Reproduce the following lines without any alteration.
>> begin RECORDS SHOWN
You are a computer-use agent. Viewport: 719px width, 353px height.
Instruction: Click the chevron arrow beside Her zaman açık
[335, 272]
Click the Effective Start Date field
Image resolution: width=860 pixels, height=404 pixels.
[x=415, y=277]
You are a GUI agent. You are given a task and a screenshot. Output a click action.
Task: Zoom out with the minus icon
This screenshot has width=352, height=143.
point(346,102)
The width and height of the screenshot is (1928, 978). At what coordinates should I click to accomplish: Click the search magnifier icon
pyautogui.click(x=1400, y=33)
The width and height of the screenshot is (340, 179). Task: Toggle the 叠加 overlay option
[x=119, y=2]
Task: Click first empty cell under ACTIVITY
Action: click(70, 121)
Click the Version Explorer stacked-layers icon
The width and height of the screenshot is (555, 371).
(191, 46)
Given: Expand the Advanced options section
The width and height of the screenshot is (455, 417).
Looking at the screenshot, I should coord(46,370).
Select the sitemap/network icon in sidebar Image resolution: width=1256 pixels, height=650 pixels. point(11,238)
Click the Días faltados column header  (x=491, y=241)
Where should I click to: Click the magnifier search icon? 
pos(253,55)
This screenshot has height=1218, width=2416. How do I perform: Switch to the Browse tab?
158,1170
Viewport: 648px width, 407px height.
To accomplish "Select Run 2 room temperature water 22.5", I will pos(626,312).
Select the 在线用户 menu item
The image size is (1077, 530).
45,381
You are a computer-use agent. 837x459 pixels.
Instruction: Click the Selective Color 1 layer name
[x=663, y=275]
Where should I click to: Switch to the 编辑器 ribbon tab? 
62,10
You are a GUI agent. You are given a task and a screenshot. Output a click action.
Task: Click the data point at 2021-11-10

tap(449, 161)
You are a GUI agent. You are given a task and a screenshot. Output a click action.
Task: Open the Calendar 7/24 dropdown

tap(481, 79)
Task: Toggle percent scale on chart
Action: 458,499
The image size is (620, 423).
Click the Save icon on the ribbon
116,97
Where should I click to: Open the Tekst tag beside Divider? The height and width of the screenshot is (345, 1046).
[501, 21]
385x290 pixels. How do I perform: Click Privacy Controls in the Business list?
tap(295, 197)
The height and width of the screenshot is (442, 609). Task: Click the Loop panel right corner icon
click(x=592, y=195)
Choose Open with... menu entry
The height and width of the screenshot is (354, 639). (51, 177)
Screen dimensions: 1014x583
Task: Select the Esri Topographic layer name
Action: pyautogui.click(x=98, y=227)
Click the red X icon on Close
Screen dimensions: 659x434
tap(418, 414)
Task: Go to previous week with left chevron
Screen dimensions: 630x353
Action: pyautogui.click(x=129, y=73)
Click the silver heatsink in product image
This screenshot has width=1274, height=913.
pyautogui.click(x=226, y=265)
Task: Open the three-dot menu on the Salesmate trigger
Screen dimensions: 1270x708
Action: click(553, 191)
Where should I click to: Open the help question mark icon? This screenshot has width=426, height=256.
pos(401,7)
>> end RECORDS SHOWN
▶ TASK RESPONSE:
You are a computer-use agent. Viewport: 719px width, 353px height.
Instruction: Click the chevron arrow beside Her zaman açık
[335, 272]
Click the Effective Start Date field
Image resolution: width=860 pixels, height=404 pixels.
[x=415, y=277]
You are a GUI agent. You are given a task and a screenshot. Output a click action.
Task: Zoom out with the minus icon
This screenshot has width=352, height=143.
point(346,102)
The width and height of the screenshot is (1928, 978). At what coordinates should I click to accomplish: Click the search magnifier icon
pyautogui.click(x=1400, y=33)
The width and height of the screenshot is (340, 179). Task: Toggle the 叠加 overlay option
[x=119, y=2]
Task: Click first empty cell under ACTIVITY
Action: click(70, 121)
Click the Version Explorer stacked-layers icon
The width and height of the screenshot is (555, 371).
(191, 46)
Given: Expand the Advanced options section
The width and height of the screenshot is (455, 417).
Looking at the screenshot, I should coord(46,370).
Select the sitemap/network icon in sidebar Image resolution: width=1256 pixels, height=650 pixels. point(11,238)
Click the Días faltados column header  (x=491, y=241)
Where should I click to: Click the magnifier search icon? 
pos(253,55)
This screenshot has height=1218, width=2416. How do I perform: Switch to the Browse tab?
158,1170
Viewport: 648px width, 407px height.
To accomplish "Select Run 2 room temperature water 22.5", I will pos(626,312).
Select the 在线用户 menu item
The image size is (1077, 530).
45,381
You are a computer-use agent. 837x459 pixels.
Instruction: Click the Selective Color 1 layer name
[x=663, y=275]
Where should I click to: Switch to the 编辑器 ribbon tab? 
62,10
You are a GUI agent. You are given a task and a screenshot. Output a click action.
Task: Click the data point at 2021-11-10

tap(449, 161)
You are a GUI agent. You are given a task and a screenshot. Output a click action.
Task: Open the Calendar 7/24 dropdown

tap(481, 79)
Task: Toggle percent scale on chart
Action: 458,499
The image size is (620, 423).
Click the Save icon on the ribbon
116,97
Where should I click to: Open the Tekst tag beside Divider? The height and width of the screenshot is (345, 1046).
[501, 21]
385x290 pixels. How do I perform: Click Privacy Controls in the Business list?
tap(295, 197)
The height and width of the screenshot is (442, 609). Task: Click the Loop panel right corner icon
click(x=592, y=195)
Choose Open with... menu entry
The height and width of the screenshot is (354, 639). (51, 177)
Screen dimensions: 1014x583
Task: Select the Esri Topographic layer name
Action: pyautogui.click(x=98, y=227)
Click the red X icon on Close
Screen dimensions: 659x434
tap(418, 414)
Task: Go to previous week with left chevron
Screen dimensions: 630x353
Action: pyautogui.click(x=129, y=73)
Click the silver heatsink in product image
This screenshot has width=1274, height=913.
pyautogui.click(x=226, y=265)
Task: Open the three-dot menu on the Salesmate trigger
Screen dimensions: 1270x708
Action: click(553, 191)
Where should I click to: Open the help question mark icon? This screenshot has width=426, height=256.
pos(401,7)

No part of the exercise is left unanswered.